Une place économique et financière solide a besoin d’un marché des capitaux solide. Or aujourd’hui, en Suisse, les marchés des capitaux et du crédit, mais aussi le marché monétaire, pâtissent d’un moteur bridé, en raison surtout des entraves fiscales. Ainsi, la Confédération prélève sur les actions un droit de timbre d’émission de 1 %. De plus, chaque acquisition et cession de titres suisses et étrangers est soumise à un droit de timbre de négociation de respectivement 0,15 % et 0,3 %. Ces deux droits de timbre sont un frein à l’émission comme au négoce.
Les titres sont assujettis de surcroît à un impôt anticipé: les émetteurs sont tenus de prélever 35 % à la source sur les intérêts et les dividendes de titres suisses et de reverser ces montants au fisc. Les investisseurs ne touchent ainsi que 65 % des revenus. Selon leur pays de domicile, ils peuvent certes récupérer tout ou partie des 35 % restants. Mais cela est coûteux et risqué, de sorte que l’impôt anticipé et la lourdeur des procédures de remboursement rendent les titres suisses peu attrayants à l’échelon international.
Quels désavantages subit-on concrètement en Suisse?
Pour la place financière suisse, les droits de timbre et l’impôt anticipé constituent un handicap de taille que ne subissent pas des places concurrentes comme Londres, Singapour ou Hong Kong. Aussi les investisseurs, les banques et d’autres prestataires de services financiers délocalisent-ils des volumes d’affaires substantiels vers l’étranger, afin que ces fonds soient placés et gérés de manière compétitive.

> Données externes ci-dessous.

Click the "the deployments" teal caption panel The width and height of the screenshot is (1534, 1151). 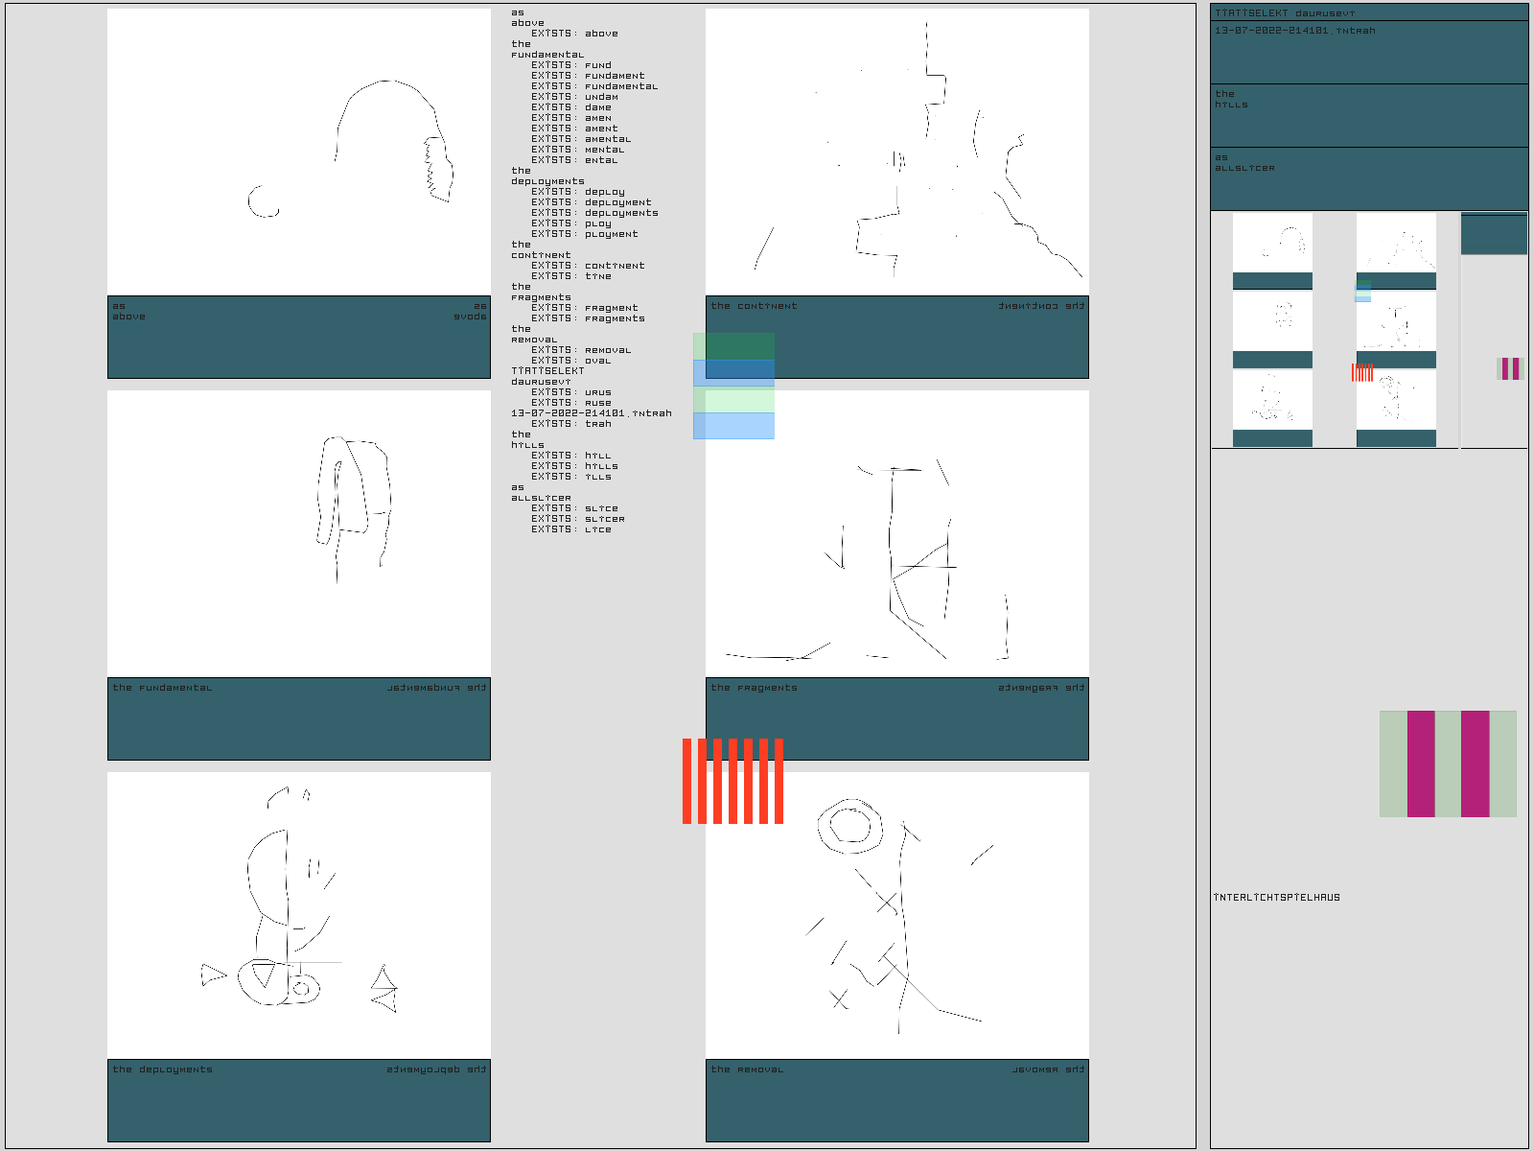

De plus, les droits de timbre et l’impôt anticipé ne pèsent pas seulement sur la place financière suisse en particulier, ils affectent aussi et surtout la place d’investissement et la place économique en général – car ces taxes concernent en fin de compte le capital comme facteur de production, et donc toute l’activité d’investissement en Suisse. C’est pourquoi l’ASB, mais aussi d’autres représentants des milieux économiques, demandent leur suppression depuis des années.
Tirer parti du potentiel inexploité
L’ASB a analysé en détail, dans six domaines d’activité, la délocalisation vers l’étranger induite par les droits de timbre et par le régime actuel de l’impôt anticipé. Elle a effectué en outre une estimation du potentiel que libèrerait l’élimination de ces entraves fiscales pour la place financière suisse. Ce potentiel résulte, d’une part, du rapatriement d’activités aujourd’hui délocalisées à l’étranger et, d’autre part, des nouvelles affaires susceptibles d’affluer en Suisse depuis l’étranger.

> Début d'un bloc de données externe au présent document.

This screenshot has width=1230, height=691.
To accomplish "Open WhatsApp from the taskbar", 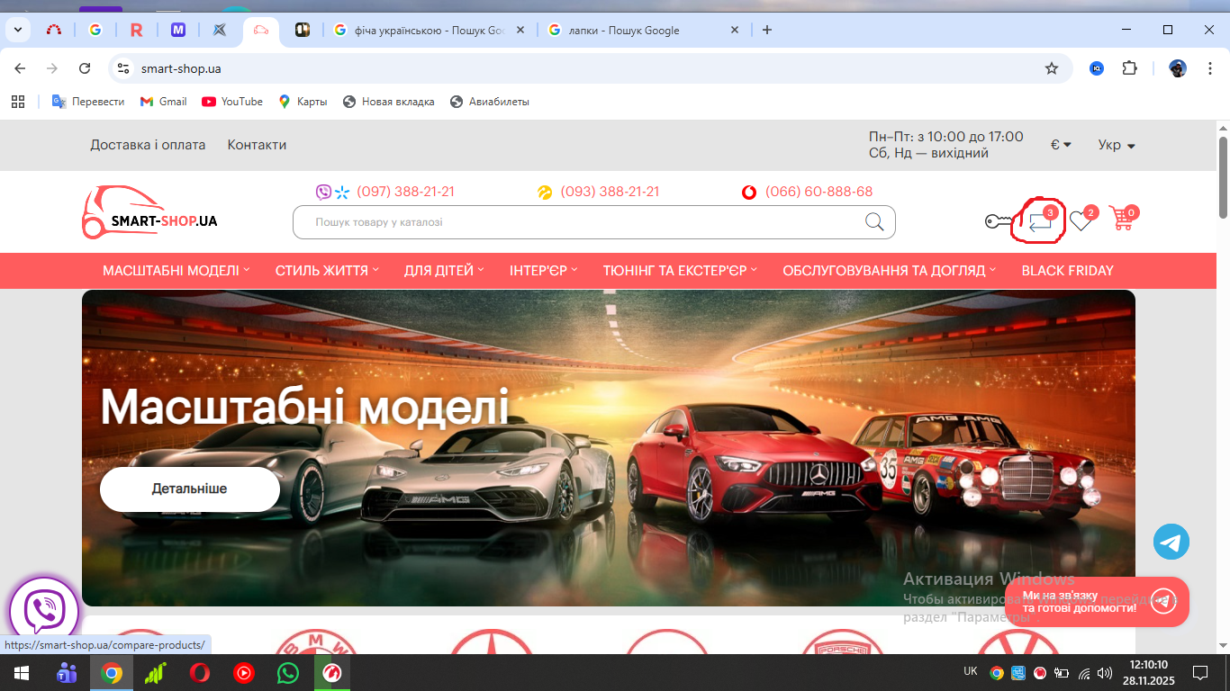I will click(287, 673).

Le volume d’affaires total géré en Suisse dans les six domaines d’activité analysés s’élève aujourd’hui à environ CHF 12 230 milliards. Le volume d’affaires actuellement délocalisé, ajouté au potentiel de nouvelles affaires à réaliser, représente quant à lui quelque CHF 6 390 milliards. Si les entraves fiscales que sont les droits de timbre et l’impôt anticipé étaient éliminées, ce sont donc CHF 6 390 milliards supplémentaires qui pourraient être gérés en Suisse. Le graphique ci-après permet de visualiser ces volumes estimés (avec, à gauche, les volumes gérés en Suisse et, à droite, le potentiel lié aux rapatriements et aux nouvelles affaires en provenance de l’étranger):
Le Conseil fédéral a publié en juin 2019 une étude réalisée par BAK Economics. Celle-ci analyse les impacts économiques d’une suppression des droits de timbre et d’une réforme globale de l’impôt anticipé. BAK Economics aboutit à la conclusion que ces réformes conduiraient en dix ans à une croissance du produit intérieur brut de 1,4 %. Cela représente environ 22 000 créations d’emplois à plein temps.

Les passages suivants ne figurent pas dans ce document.